Hamstring cramp won't sideline Herrmann long

PHOENIX -- After experiencing a cramp Sunday afternoon, D-backs catcher Chris Herrmann said his right hamstring was feeling better and that he was available if needed in Monday's series opener with the Phillies.

D-backs manager Chip Hale said Herrmann's hamstring was "good but not great," so he was going to try and stay away from using him.

Complicating matters is that not only is Herrmann the D-backs' backup catcher, he's also their only backup center fielder so they hope to be able to get him in the lineup at some point this week to give Michael Bourn a rest.

When he does play next, Herrmann will be sporting new footwear. He has joined a growing number of baseball players who have bought basketball shoes and had them converted into baseball cleats.

"I think it's just because it's more comfortable," Herrmann said. "If you wear a basketball shoe you have a lot of support and they just feel really good on your feet."

When the D-backs were recently in Toronto, Herrmann said he noticed Josh Donaldson wearing basketball shoes and asked him about it. Then he went out to the store and bought some basketball shoes, and sent them out to get converted.

Worth noting

• Outfielder Rickie Weeks Jr. will likely get more playing time in the outfield going forward.

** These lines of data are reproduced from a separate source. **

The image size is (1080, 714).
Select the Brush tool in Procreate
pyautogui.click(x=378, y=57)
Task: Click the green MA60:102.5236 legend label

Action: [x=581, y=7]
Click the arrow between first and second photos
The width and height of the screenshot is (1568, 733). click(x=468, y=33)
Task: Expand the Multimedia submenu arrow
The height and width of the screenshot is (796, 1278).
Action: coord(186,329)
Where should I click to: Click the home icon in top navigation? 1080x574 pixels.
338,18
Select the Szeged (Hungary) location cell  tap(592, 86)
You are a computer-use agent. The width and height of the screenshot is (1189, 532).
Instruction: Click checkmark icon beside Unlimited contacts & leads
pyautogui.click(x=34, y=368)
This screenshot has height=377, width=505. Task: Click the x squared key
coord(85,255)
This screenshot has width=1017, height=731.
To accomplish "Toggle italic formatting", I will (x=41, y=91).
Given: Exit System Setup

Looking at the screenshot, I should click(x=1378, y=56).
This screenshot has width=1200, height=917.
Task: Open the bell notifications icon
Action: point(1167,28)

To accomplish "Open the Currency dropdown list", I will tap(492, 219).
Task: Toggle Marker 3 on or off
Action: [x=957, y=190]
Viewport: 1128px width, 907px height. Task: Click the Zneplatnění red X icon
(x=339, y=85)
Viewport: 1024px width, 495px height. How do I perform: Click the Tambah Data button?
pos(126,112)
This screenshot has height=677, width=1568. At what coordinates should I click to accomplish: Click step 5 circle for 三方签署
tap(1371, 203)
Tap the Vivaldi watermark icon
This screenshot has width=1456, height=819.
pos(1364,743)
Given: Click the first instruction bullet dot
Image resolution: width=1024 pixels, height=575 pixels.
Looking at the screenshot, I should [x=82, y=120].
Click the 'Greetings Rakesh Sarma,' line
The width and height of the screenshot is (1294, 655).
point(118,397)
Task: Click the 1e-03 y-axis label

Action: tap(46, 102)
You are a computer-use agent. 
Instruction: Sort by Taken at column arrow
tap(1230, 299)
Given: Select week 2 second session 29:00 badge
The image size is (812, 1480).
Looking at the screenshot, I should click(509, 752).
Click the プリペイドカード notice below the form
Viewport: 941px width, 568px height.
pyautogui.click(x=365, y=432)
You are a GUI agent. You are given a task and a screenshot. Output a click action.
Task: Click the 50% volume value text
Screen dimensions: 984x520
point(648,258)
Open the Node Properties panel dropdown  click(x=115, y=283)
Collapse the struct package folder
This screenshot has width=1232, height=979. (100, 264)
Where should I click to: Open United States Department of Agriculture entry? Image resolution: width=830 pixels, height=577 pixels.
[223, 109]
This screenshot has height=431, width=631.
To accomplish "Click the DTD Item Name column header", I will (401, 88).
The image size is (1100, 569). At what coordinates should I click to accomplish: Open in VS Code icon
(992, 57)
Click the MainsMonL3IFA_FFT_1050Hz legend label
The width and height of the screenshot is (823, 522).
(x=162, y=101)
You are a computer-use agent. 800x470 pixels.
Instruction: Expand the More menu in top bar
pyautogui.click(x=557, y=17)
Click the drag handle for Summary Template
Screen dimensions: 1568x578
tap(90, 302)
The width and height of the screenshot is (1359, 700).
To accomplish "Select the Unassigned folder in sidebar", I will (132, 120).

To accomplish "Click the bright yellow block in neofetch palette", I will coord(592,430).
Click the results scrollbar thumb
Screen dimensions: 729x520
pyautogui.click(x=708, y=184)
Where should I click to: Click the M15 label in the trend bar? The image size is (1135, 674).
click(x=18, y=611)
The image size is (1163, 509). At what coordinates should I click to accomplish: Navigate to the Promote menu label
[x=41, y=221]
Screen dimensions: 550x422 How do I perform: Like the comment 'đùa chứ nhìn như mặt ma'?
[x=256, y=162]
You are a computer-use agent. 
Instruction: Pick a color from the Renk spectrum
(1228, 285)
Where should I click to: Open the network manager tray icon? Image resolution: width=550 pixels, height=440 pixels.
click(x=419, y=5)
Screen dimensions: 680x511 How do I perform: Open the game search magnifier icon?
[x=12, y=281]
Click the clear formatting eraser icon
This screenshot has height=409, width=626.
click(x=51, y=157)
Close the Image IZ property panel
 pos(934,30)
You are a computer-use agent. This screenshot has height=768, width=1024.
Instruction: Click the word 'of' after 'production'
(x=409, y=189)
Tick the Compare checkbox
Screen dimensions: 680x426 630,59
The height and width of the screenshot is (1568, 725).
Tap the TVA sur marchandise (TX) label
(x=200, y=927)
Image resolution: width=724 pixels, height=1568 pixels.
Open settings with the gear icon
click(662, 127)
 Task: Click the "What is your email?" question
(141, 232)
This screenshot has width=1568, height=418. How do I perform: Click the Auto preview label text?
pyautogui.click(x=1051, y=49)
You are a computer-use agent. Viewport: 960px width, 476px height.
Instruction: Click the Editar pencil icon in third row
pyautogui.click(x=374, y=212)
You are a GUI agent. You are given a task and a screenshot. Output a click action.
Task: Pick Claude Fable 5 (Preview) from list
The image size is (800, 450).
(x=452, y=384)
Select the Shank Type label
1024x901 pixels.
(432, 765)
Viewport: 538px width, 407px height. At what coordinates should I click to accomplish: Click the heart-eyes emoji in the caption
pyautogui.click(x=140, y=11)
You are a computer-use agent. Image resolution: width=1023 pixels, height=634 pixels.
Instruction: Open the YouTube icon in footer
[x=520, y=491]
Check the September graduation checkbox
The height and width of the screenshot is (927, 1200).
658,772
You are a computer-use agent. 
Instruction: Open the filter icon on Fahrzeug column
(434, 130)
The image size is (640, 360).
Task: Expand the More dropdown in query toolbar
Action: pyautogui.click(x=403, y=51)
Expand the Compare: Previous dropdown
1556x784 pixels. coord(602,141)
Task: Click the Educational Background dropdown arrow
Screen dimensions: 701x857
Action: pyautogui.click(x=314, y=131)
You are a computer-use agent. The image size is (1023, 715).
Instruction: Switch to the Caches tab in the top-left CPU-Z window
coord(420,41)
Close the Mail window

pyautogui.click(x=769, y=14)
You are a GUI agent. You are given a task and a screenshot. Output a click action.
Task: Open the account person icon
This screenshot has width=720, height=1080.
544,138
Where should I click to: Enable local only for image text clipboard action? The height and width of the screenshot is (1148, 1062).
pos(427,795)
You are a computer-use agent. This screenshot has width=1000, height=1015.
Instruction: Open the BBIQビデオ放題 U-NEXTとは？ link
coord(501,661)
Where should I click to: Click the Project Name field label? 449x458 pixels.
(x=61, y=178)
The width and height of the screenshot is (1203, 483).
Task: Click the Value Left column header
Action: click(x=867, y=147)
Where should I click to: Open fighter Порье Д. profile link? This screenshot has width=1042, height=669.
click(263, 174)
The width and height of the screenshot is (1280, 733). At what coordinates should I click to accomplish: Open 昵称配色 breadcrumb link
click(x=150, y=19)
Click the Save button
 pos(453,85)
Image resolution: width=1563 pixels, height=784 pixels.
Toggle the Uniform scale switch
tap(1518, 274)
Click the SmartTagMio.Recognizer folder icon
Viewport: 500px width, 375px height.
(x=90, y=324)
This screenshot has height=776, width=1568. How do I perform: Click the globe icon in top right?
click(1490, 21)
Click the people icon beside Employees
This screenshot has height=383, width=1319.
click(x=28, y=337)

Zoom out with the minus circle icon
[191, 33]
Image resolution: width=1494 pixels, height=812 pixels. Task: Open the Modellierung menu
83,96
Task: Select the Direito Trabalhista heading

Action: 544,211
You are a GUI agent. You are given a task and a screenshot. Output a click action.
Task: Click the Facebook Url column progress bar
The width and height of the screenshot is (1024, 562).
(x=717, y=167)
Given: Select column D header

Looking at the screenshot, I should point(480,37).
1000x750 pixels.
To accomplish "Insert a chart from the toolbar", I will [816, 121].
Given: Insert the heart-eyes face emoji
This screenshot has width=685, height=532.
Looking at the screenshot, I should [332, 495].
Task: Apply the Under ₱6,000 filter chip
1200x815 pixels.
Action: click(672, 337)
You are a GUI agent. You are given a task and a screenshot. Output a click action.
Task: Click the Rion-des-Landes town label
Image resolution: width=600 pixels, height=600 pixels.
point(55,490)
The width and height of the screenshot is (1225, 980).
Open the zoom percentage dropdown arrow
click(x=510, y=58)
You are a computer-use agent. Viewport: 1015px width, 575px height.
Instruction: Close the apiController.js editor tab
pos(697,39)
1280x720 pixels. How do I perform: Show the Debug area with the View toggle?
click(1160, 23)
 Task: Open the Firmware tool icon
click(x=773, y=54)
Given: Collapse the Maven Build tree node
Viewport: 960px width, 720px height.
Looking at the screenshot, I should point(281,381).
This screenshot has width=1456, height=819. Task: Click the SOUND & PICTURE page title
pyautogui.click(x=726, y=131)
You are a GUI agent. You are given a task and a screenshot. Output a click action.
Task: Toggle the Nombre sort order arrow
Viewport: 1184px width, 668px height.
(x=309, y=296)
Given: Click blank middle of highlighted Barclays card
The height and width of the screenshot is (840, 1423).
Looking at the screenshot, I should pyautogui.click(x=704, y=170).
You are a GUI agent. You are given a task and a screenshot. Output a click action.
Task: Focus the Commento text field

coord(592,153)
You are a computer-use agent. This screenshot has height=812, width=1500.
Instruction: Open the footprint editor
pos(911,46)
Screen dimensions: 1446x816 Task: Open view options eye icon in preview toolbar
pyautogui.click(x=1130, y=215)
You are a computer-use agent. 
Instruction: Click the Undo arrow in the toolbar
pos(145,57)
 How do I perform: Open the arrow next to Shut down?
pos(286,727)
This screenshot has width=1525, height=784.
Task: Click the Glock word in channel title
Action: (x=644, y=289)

Weeks came into Monday's game hitting .258 with four homers and 10 RBIs and has shown an ability to put together tough at-bats.

Meanwhile Peter O'Brien, who had been getting the majority of starts in left, has struggled since being called up from Triple-A Reno.

O'Brien is hitting .140 with five hits (four of them homers) in 50 at-bats and has struck out 21 times.

"Pete will get back in there, but as of right now Rickie is just earning these at-bats," Hale said. "[O'Brien] is just swinging at too many balls that aren't strikes. We just need to get his eye better."